I've long held the belief that what party holds the presidency has little impact on the economy. Perhaps I'd hold this view less if the economy didn't do better on average when the Democrats are in the White House, but that's the nature of bias.
Still, there are plenty of people who claim that the economic policies of Democrats must be superior because of GDP performance during their terms as president. Here's what the GDP growth numbers look like from an analysis by Alan Blinder and Mark Watson of Princeton:
Notice that the numbers leave out FDR, who took office during the Great Depression, and start during Harry Truman's second term. However, if one starts with Nixon in 1969 the averages look a lot more even, although the Democrats still win the contest.
What Blinder and Watson set out to do was respond to that claim that a Democrat in the White House is the reason the economy got better.
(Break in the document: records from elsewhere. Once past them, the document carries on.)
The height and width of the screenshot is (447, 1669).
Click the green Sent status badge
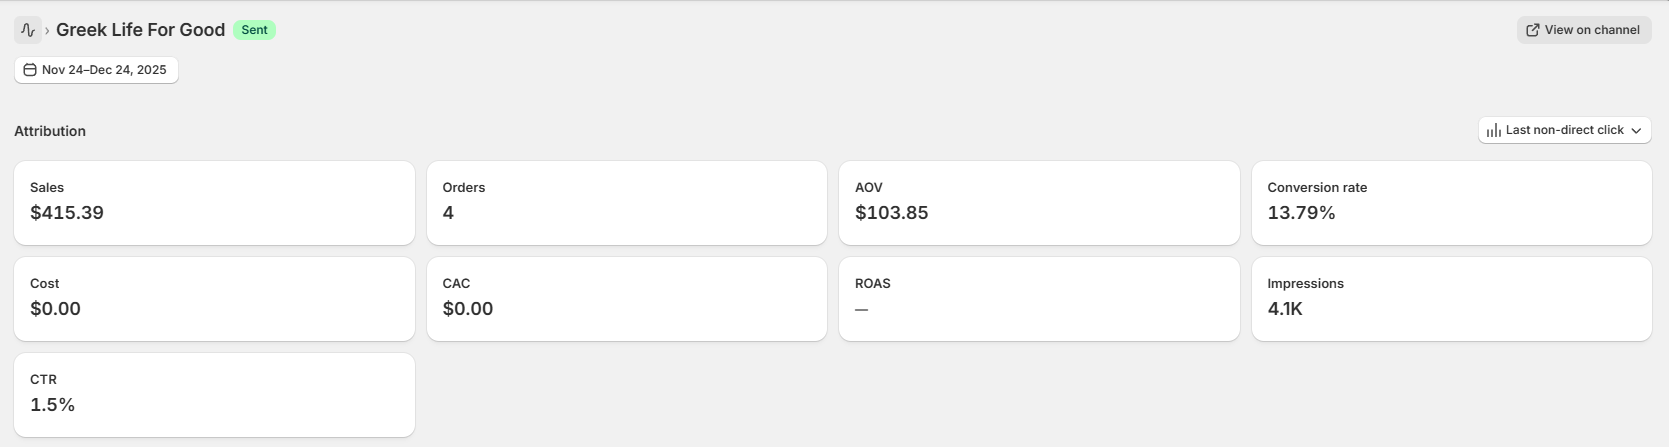[x=254, y=30]
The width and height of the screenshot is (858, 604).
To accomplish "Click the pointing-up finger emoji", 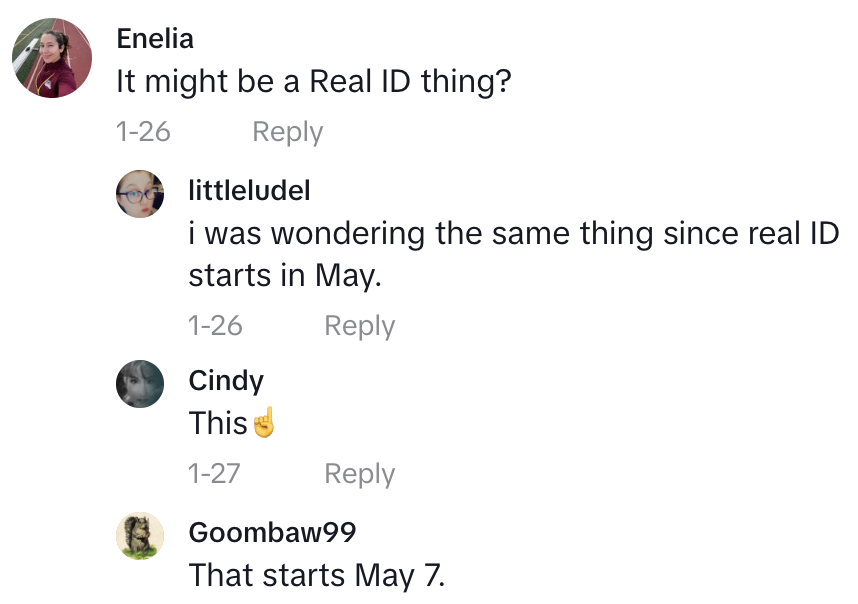I will tap(263, 424).
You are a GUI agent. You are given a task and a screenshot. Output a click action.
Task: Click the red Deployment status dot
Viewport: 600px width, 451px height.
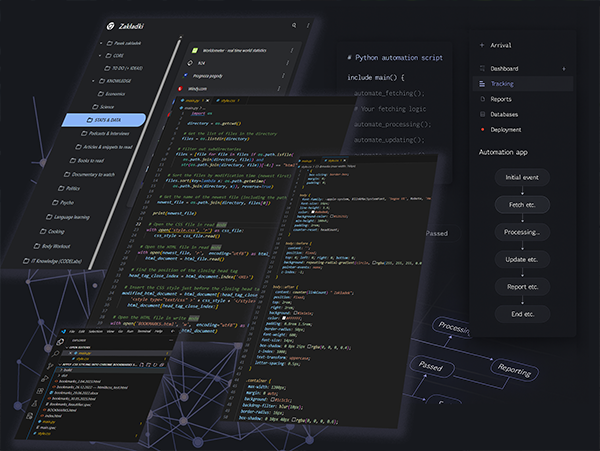(482, 129)
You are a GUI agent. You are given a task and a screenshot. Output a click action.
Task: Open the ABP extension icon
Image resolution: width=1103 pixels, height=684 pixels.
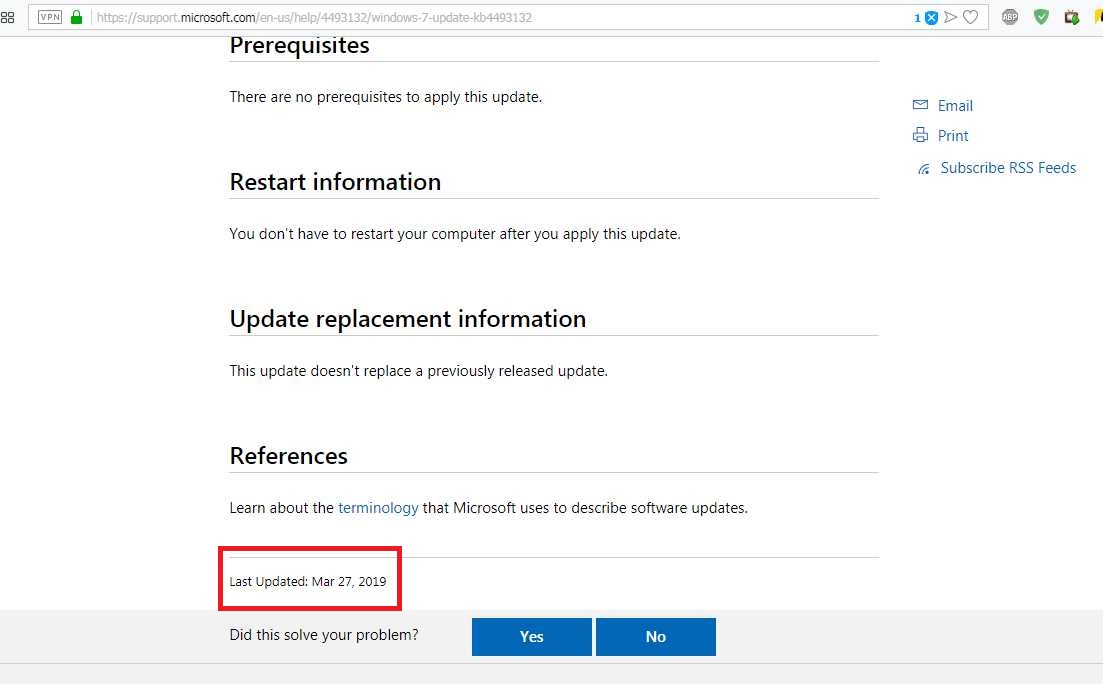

The superiority of economic performance under Democrats rather than Republicans is nearly ubiquitous; it holds almost regardless of how you define success. By many measures, the performance gap is startlingly large--so large, in fact, that it strains credulity, given how little influence over the economy most economists (or the Constitution, for that matter) assign to the President of the United States.
My usual response has been that the president is a small factor and the party distribution in Congress also plays a role, such as the Republican led Congress during Clinton's time in office. But they found that on average, the party in Congress is not the deciding factor either. It's also not the conditions the president inherited when he came into office. Instead, it's a bit of luck:
Democrats would no doubt like to attribute the large D-R growth gap to better macroeconomic policies, but the data do not support such a claim….It seems we must look instead to several variables that are mostly “good luck.” Specifically, Democratic presidents have experienced, on average, better oil shocks than Republicans, a better legacy of (utilization-adjusted) productivity shocks, and more optimistic consumer expectations.
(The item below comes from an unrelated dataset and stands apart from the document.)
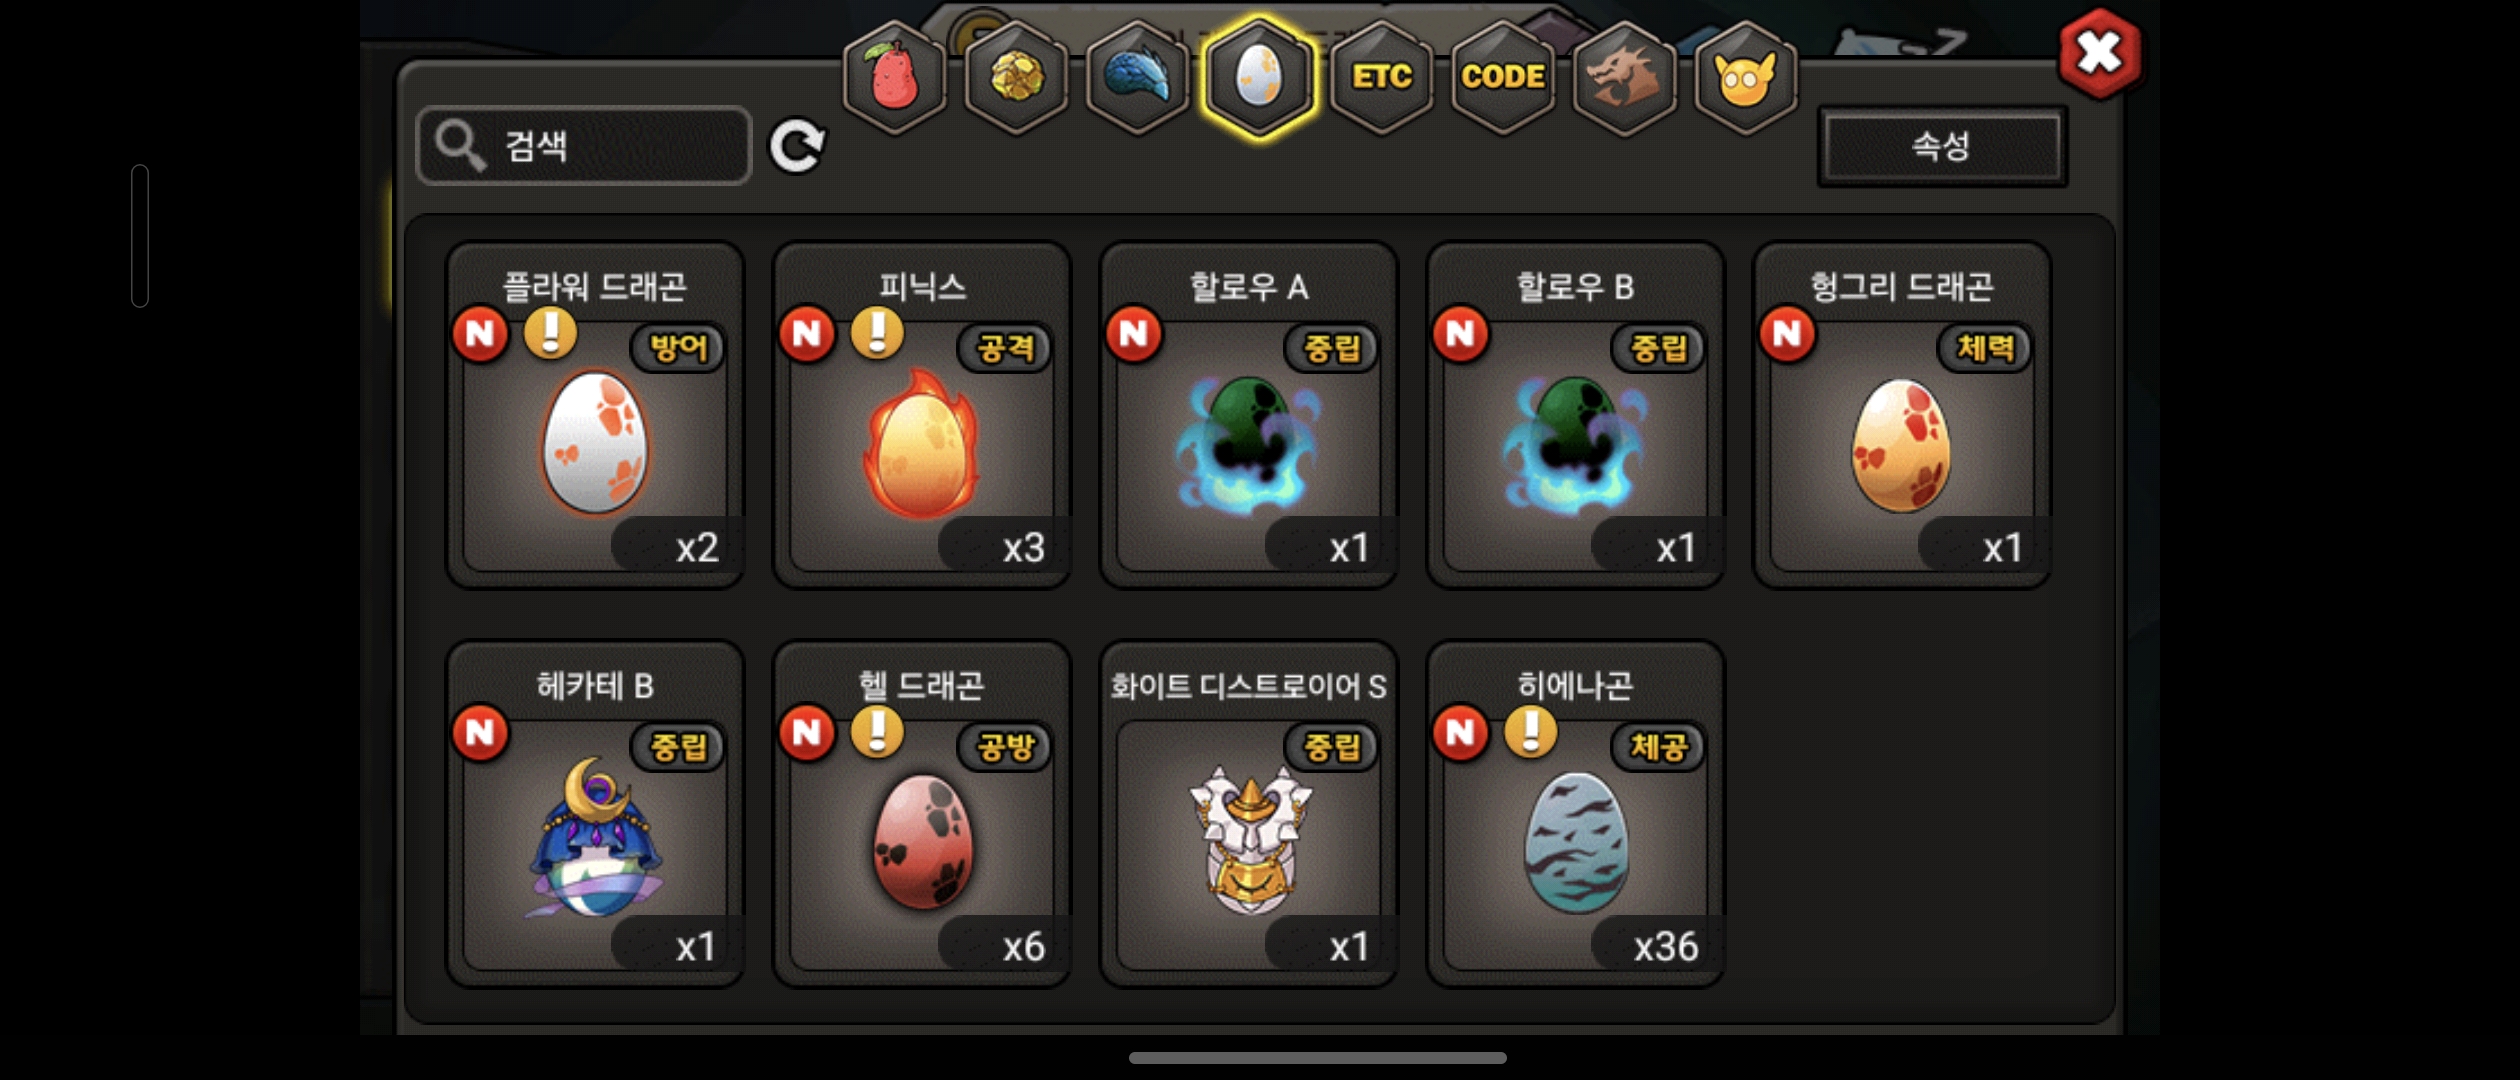Click the refresh arrow beside search
Screen dimensions: 2520x1080
(x=797, y=147)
Please keep in mind that Blinder has been a high-profile economist for Democrats and the conclusion is not a love letter to those connections. Bravo to him.
It looks like we all need a reality check on our political positions now and then, myself included. Luck is a very unsatisfying answer, as I strongly believe that institutions matter and one would expect the policies we choose would play a larger role in growth.
Perhaps in a way they do. Are the macroeconomic policies of Republicans and Democrats really that different? We think of them as opposites, but both parties agree on a lot of issues. Our current president has an economic team filled with people who believe in markets; heavily regulated markets, but markets none the less. The GOP gets votes by saying it will shrink the size of the federal government, a promise it always breaks. Tax rates are a point of disagreement, but President Obama isn't seriously considering bringing a single bracket above the Clinton rate.
In a historic perspective, the policy differences are small and from a quarter that already has a limited impact on the economy. From the small sample size of the modern presidents, luck is a perfectly rational explanation.